**EXCERPTED DATA:**
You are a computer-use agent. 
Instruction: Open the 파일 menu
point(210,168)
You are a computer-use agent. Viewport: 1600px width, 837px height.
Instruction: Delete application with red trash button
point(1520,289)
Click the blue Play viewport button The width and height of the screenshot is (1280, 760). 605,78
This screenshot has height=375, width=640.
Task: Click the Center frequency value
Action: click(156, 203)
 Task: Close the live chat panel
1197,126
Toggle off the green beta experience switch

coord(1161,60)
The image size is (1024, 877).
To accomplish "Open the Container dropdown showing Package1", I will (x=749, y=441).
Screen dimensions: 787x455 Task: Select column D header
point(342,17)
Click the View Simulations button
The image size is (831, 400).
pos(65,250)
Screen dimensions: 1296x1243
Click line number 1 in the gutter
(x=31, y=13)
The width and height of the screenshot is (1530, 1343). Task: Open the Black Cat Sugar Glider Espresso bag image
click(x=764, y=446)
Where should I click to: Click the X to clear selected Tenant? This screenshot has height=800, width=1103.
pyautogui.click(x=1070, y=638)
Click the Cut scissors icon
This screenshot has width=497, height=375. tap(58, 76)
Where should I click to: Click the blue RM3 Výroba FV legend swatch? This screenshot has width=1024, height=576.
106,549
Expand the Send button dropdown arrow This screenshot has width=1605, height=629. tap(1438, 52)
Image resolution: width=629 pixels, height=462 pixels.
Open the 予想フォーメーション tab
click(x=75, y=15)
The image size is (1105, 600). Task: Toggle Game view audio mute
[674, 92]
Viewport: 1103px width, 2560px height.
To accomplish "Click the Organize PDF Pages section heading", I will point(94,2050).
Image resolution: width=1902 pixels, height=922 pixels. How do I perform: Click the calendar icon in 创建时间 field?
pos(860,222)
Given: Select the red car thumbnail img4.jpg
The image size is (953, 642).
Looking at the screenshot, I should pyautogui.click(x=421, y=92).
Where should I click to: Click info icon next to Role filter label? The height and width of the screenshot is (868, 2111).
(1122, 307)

**WHAT TO DO:**
Only the stretch of lines that begins with the one holding "Where should I click to: Click info" and ends with the last line above belongs in the answer; please write it out exactly.

**SOLUTION TO THIS EXERCISE:**
Where should I click to: Click info icon next to Role filter label? The height and width of the screenshot is (868, 2111).
(1122, 307)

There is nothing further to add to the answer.